<<<<
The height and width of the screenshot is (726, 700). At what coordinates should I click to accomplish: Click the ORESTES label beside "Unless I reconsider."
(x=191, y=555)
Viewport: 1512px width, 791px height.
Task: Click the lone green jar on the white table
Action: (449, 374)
>>>>
*Activity*
An exact reproduction of the material above is required.

*Response for this exercise*
The height and width of the screenshot is (726, 700). At what coordinates should I click to accomplish: Click the ORESTES label beside "Unless I reconsider."
(x=191, y=555)
Viewport: 1512px width, 791px height.
Task: Click the lone green jar on the white table
Action: (449, 374)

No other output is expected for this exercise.